» Things to do:
a – In the KC7 release notes below, how many TOPMed saliva samples was the conversion code modified to handle?
b – For each statement, decide whether it agrees with the KC7 release notes below. Answer yes or no, and quote the words of the notes that decide it.
(i) The release added OBO Foundry context files.
(ii) GTEx subject/sample Materials were moved from 2nd-level Datasets to the top-level Dataset.
(iii) Subject and sample Material extraProperties were converted to characteristics.

» Text under study:
· · ·
  • v0.4 release of KC7 crosscut metadata model instance for the following datasets:
    • GTEx v7 public RNA-Seq metadata from the GTEx Portal
    • GTEx v7 public metadata from dbGaP study phs000424.v7.p2
    • TOPMed public metadata for dbGaP studies phs001024.v3.p1, phs000951.v2.p2, and phs000179.v5.p2
  • Added context files for all DATS types that did not already have them.
  • Fixed broken JSON-LD context file references (issue #16, issue #17).
  • Added OBO Foundry context files (issue #23).
  • Added missing OBO IRIs for several terms.
  • Added bearerOfDisease for hypertension status, using new diseaseStatus property.
  • Moved GTEx subject/sample Materials from top-level Dataset to 2nd-level Datasets for consistency with TOPMed DATS JSON encoding and published ER diagrams (issue #26).
  • Started using JSON-LD id references to reduce redundancy in the GTEx instance.
  • Added a set of example Python RDFLib SPARQL queries showing how to extract study, subject, and sample metadata from the DATS instances (issue #27.)
  • Assigned a random uuid to any DATS entity without an existing JSON-LD identifier.
  • Added Dataset level dimensions for each of the variables declared in a study.
  • Converted subject and sample Material extraProperties to characteristics (issue #24, issue #29).
  • Modified conversion code to handle the 8 saliva samples in TOPMed.
  • Added proposed pattern for representing the links between individual samples and sequence (or other types of) data files.
· · ·
» The data:
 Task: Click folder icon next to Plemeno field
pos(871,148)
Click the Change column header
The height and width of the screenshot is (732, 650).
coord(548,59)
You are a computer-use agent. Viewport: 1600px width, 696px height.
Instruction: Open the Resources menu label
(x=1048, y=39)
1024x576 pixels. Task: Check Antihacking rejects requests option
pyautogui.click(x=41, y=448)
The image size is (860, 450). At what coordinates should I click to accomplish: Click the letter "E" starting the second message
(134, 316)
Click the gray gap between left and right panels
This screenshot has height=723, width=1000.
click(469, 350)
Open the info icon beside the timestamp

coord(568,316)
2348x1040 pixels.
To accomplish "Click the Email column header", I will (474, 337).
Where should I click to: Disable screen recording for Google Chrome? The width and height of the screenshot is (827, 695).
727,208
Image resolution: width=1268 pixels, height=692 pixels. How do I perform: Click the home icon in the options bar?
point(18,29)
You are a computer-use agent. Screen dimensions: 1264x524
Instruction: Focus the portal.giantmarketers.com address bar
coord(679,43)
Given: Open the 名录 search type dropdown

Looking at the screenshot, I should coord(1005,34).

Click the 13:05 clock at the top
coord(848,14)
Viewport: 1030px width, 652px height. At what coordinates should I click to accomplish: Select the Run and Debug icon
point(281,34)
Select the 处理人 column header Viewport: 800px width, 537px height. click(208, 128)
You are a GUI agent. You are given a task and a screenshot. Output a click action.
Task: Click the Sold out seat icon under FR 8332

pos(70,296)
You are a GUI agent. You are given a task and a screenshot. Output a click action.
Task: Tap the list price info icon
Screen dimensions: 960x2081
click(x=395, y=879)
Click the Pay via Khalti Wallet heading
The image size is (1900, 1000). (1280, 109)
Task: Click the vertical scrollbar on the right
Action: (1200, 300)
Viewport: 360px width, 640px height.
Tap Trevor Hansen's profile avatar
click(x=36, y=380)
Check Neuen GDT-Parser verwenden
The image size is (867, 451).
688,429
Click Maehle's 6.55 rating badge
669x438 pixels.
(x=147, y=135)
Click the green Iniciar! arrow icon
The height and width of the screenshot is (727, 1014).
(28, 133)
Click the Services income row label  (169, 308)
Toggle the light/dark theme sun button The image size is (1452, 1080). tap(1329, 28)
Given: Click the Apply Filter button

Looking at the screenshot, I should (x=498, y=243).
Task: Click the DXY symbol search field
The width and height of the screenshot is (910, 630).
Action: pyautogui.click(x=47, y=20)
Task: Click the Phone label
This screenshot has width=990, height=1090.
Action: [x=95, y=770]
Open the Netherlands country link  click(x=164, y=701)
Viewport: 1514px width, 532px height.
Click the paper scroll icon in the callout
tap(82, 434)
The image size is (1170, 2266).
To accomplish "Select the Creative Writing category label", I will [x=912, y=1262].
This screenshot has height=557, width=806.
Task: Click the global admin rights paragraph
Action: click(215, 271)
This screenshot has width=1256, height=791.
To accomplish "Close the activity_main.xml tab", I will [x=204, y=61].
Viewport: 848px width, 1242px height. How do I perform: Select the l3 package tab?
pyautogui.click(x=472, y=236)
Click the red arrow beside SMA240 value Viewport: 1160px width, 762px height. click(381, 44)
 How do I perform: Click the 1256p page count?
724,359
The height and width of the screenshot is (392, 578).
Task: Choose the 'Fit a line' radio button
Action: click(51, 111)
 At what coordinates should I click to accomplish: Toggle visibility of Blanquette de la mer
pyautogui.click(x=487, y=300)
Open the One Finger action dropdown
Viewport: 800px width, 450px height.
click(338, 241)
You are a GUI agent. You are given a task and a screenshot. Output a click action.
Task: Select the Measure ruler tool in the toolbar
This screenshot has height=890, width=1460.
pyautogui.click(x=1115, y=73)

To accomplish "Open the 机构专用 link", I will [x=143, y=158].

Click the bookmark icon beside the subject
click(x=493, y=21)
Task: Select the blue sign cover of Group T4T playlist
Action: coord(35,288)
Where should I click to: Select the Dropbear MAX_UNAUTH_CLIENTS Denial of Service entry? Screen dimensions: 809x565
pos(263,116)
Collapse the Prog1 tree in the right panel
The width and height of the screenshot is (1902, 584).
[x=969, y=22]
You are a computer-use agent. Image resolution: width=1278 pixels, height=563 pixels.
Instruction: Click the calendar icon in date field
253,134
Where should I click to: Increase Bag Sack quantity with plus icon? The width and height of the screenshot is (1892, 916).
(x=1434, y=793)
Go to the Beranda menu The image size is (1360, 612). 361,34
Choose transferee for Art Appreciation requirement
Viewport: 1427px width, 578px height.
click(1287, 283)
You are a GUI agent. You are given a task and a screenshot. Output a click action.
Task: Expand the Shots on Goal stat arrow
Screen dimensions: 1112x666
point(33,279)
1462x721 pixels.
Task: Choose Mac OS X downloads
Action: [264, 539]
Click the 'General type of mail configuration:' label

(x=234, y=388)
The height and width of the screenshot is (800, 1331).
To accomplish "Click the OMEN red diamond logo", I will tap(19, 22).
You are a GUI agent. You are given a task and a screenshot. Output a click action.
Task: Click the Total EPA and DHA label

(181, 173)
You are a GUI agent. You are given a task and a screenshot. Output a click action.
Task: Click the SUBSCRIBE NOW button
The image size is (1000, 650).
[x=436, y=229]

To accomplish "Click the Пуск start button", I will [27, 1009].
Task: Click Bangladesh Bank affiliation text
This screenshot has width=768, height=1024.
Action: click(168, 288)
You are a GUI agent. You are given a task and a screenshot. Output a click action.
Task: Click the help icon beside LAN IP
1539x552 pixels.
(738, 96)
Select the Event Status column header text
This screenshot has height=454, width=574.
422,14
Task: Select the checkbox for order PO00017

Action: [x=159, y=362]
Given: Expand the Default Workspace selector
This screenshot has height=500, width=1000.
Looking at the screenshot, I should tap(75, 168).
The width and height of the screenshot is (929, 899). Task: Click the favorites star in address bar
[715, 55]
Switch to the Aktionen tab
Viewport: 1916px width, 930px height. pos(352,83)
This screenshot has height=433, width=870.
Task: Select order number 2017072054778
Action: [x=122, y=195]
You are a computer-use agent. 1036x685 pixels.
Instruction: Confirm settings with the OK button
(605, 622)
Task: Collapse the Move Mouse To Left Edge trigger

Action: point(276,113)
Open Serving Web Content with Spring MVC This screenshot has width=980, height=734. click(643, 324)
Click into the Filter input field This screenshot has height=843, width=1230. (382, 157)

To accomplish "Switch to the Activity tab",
· · ·
» Answers to this exercise:
a – 8

b –
(i) Yes: "Added OBO Foundry context files (issue #23)."
(ii) No: "Moved GTEx subject/sample Materials from top-level Dataset to 2nd-level Datasets"
(iii) Yes: "Converted subject and sample Material extraProperties to characteristics (issue #24, issue #29)."